Only one study investigated the effect of flavanones, in particular hesperidin on vascular function, providing 320 mg with 767 mL orange juice/day as acute consumption. Despite the detection of several hesperidin metabolites in plasma (hesperidin-glucuronide, naringenin-7-O-glucuronide, dihydroferulic acid, dihydroferulic acid–glucuronide, hippuric acid, and vanillic acid 4-hydroxyphenylacetic acid) after 5 h, no significant effects were measured. Despite previous studies showing that plasma hesperidin metabolites were correlated with health effects on the endothelium after flavanone acute consumption [75,76], further investigations are necessary to evaluate and support the biological effects of these polyphenols.

4. Conclusions

The data reported in this review highlight that, despite the very large number of studies investigating the health effects of polyphenols in humans, only a few have considered their bioavailability in order to partially support the associated bio-efficacy. The bioavailability of polyphenols varies among the different classes and ranks as follows: phenolic acids > isoflavones > flavonols > catechins > flavanones, proanthocyanidins > anthocyanins, confirming data from previous pharmacokinetic studies [20]. Apart from favanols and flavonols, the amounts of polyphenols used in studies were considered to be too low to reach significant plasma concentrations that would provide beneficial effects. However, the amounts were chosen on the basis of the mean consumption in the daily diet of the populations included in the studies. Another point to be considered is that healthy subjects were mainly included in clinical trials. On the one hand, it makes it more difficult to measure significant changes in biomarkers generally associated with pathological conditions; on the other hand, it suggests a potential role of polyphenols provided with the daily diet or supplementation in maintaining the health status. In fact, positive variations of physiological parameters generated by polyphenol intake could help in improving or modulating specific functions and reducing some risk factors for chronic diseases. Cardiovascular function was the main health area investigated. Vasodilator effects were found for phenolic acids (mainly chlorogenic acid and ferulic acid) and flavanols (in particular catechins and proanthocyanidins), which were partially explained by their bioavailability.

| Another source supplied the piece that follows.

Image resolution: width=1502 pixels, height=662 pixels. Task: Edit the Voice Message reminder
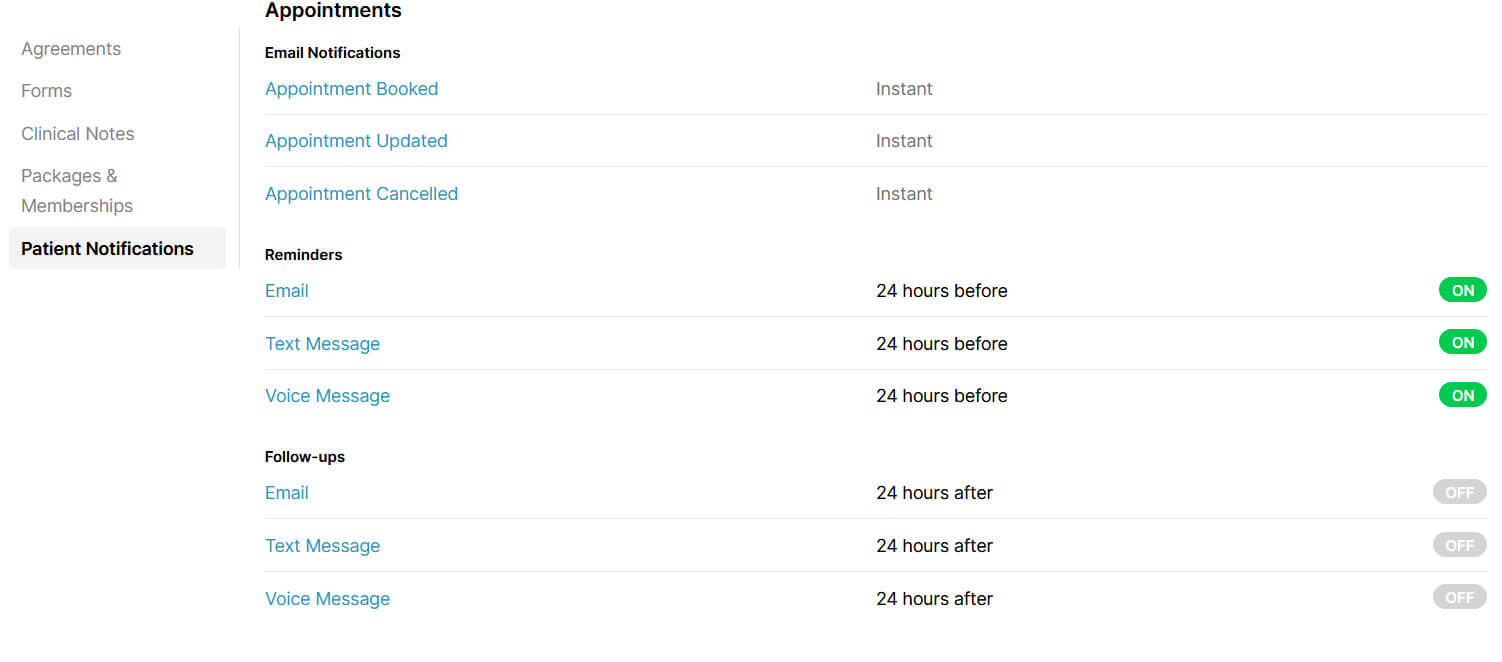(x=327, y=395)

As regards anthocyanins, their plasmatic levels were too low to affect the biomarkers considered; however, cyanidin and peonidin were the most available. Future research should focus on confirming and integrating the data discussed in this review, particularly for stilbenes, isoflavones, and flavanones, since few studies have associated their bioavailability with health effects. In addition, the biological effects of phenol metabolites derived from microbiota fermentation should be more extensively studied, since several data suggest their role in mediating the benefits of polyphenols.

Finally, since polyphenol bioavailability can be affected by food matrix components, specific strategies could be considered in order to increase their in vivo delivery (e.g., fermentation or exploiting the association among foods), or to protect them from degradation (e.g., microencapsulation).